She was dressed interestingly...even for Haiti. She had a blue, see-through long sleeved shirt on under a black, sleeveless, summer dress. She had on school socks with the lace cuffs and a pair of thong sandals over that.
When she was in the clinic, she had mentioned that her baby did not eat the day before and had not eaten yet this day...it was 8:30 am. I asked her if I could visit her to help her with breastfeeding and she said yes. At 11 am I arrived at her home. Her bed was sitting outside under a cover and her baby was lying on the bed, asleep. The baby was tiny, I would guess 4-5lbs at the most. She was sound asleep.

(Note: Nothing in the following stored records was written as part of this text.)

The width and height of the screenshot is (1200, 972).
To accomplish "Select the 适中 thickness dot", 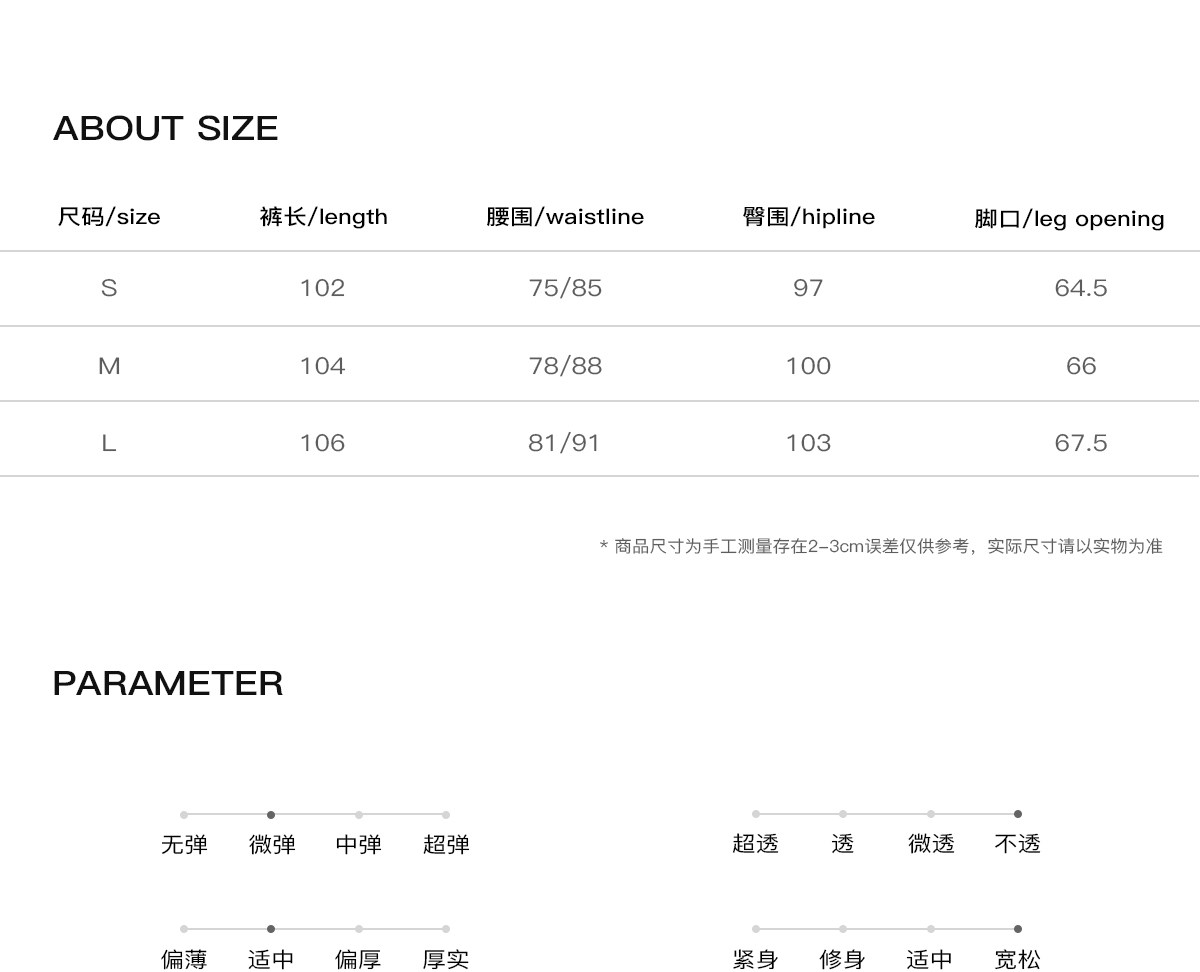I will coord(271,929).
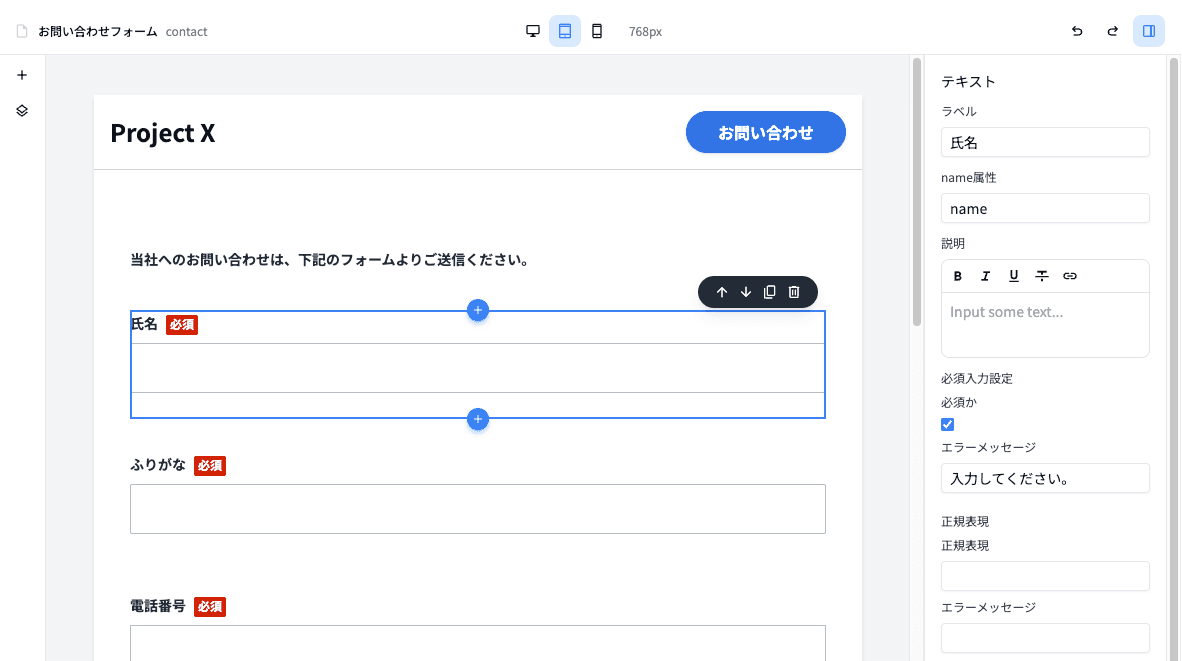Move the 氏名 field down
The height and width of the screenshot is (661, 1182).
pos(746,291)
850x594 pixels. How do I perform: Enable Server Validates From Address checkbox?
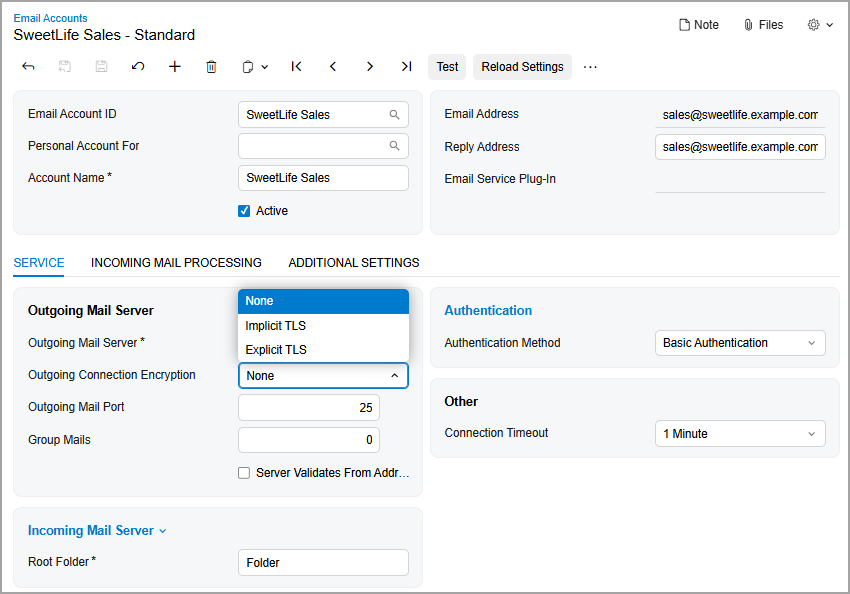tap(244, 473)
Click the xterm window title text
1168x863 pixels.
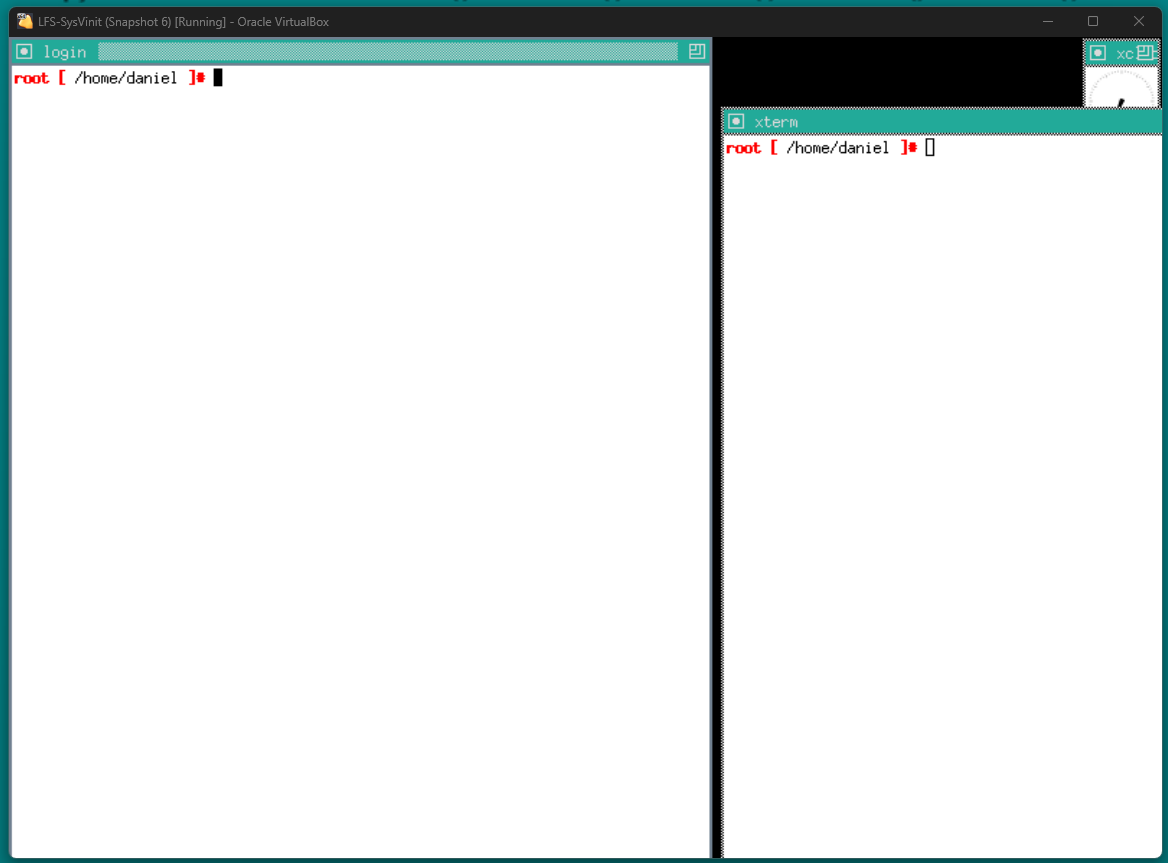tap(776, 122)
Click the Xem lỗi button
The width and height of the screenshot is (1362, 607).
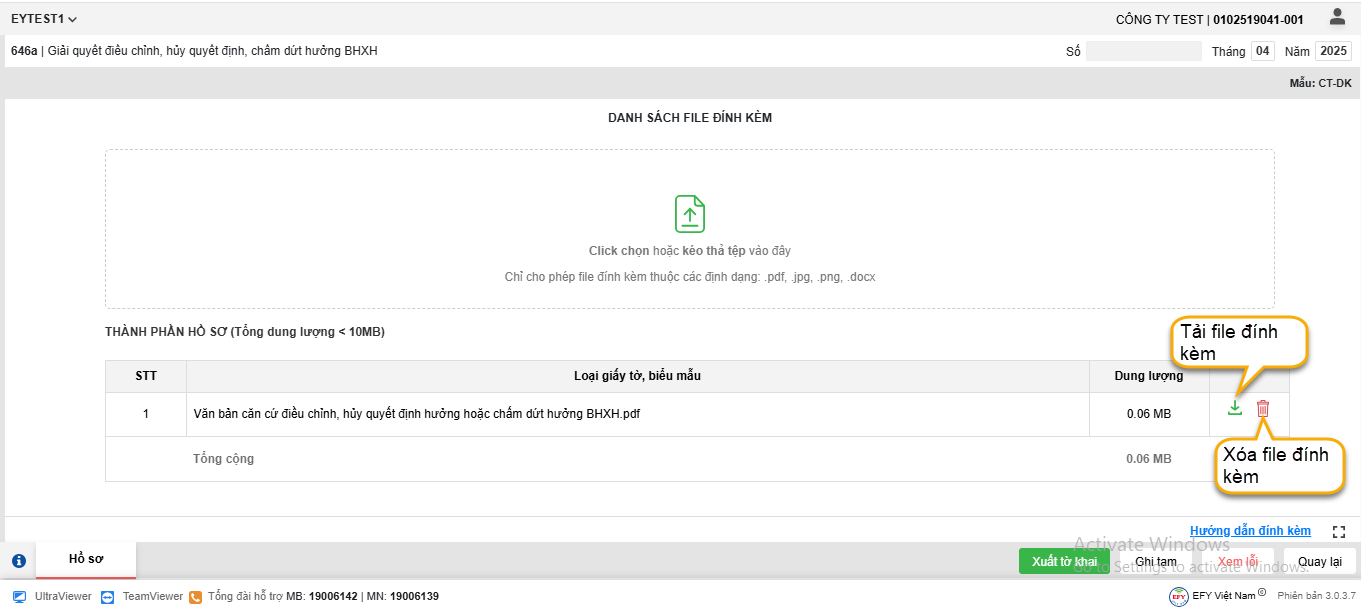1237,562
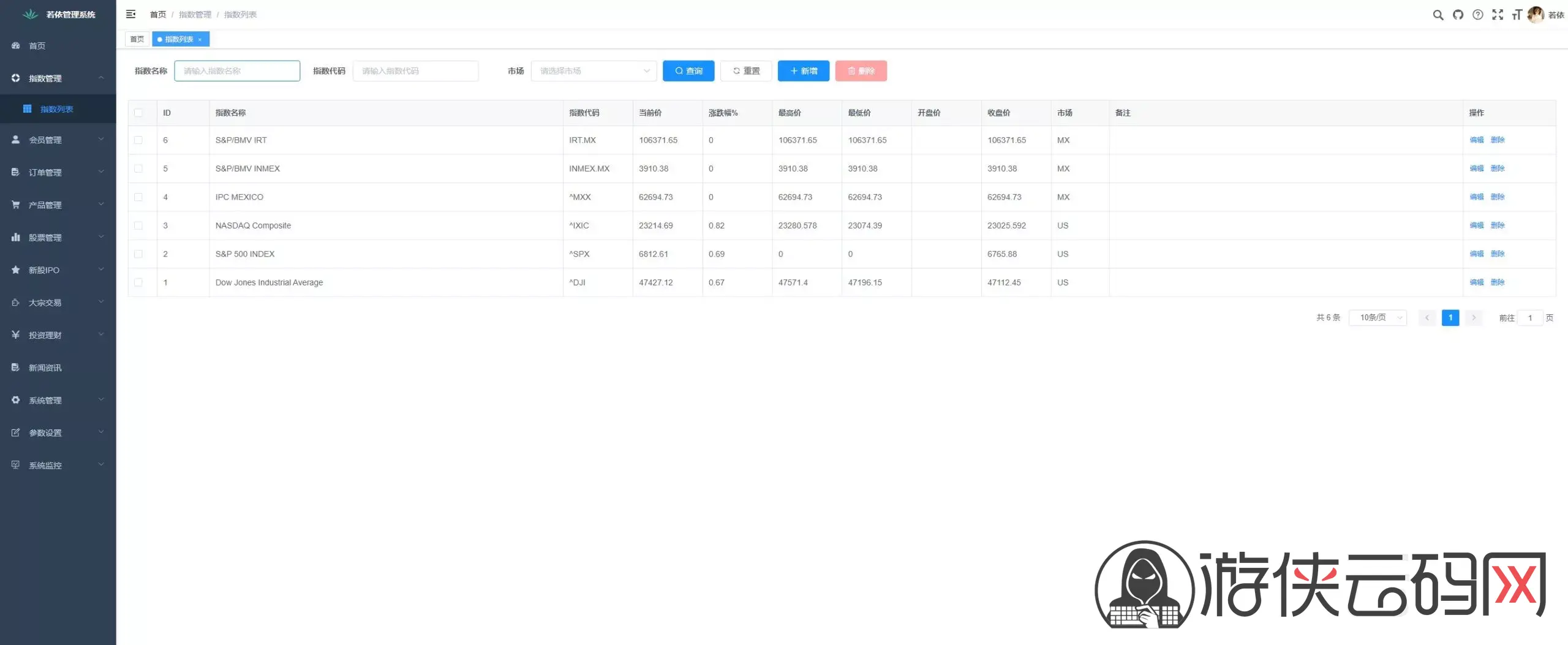Focus the 指数代码 input field
Screen dimensions: 1568x645
point(415,71)
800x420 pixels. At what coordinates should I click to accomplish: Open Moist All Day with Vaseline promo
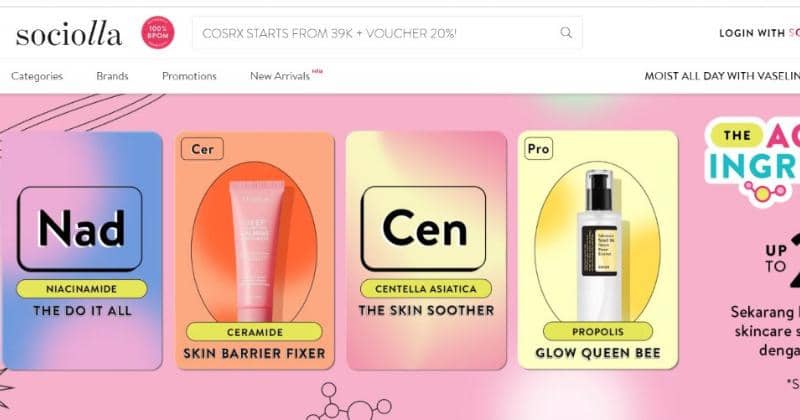pos(722,76)
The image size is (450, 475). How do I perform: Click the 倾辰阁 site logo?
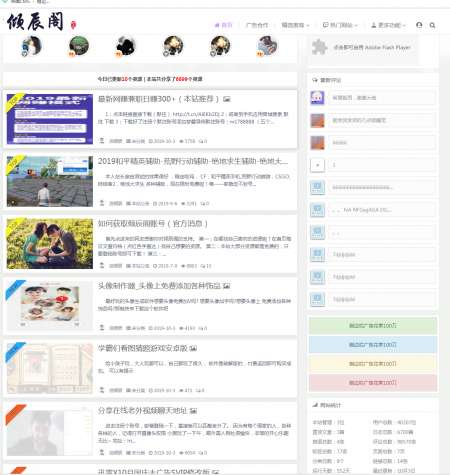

One 'momma rule' is to never wake a sleeping baby, but this baby hasn't eaten for almost 36 hours. I started to rouse the baby by touching her neck, picking her up, unsnapping her onsie, when I noticed that she had something wrapped tightly around her middle. I asked the quiet momma what that was and she informed me that it is a binding that she had put on the baby to keep its stomach down. Apparently this is something that Haitian mommas do*************. I suggested that maybe we try to take that off to see if the baby would wake...she did.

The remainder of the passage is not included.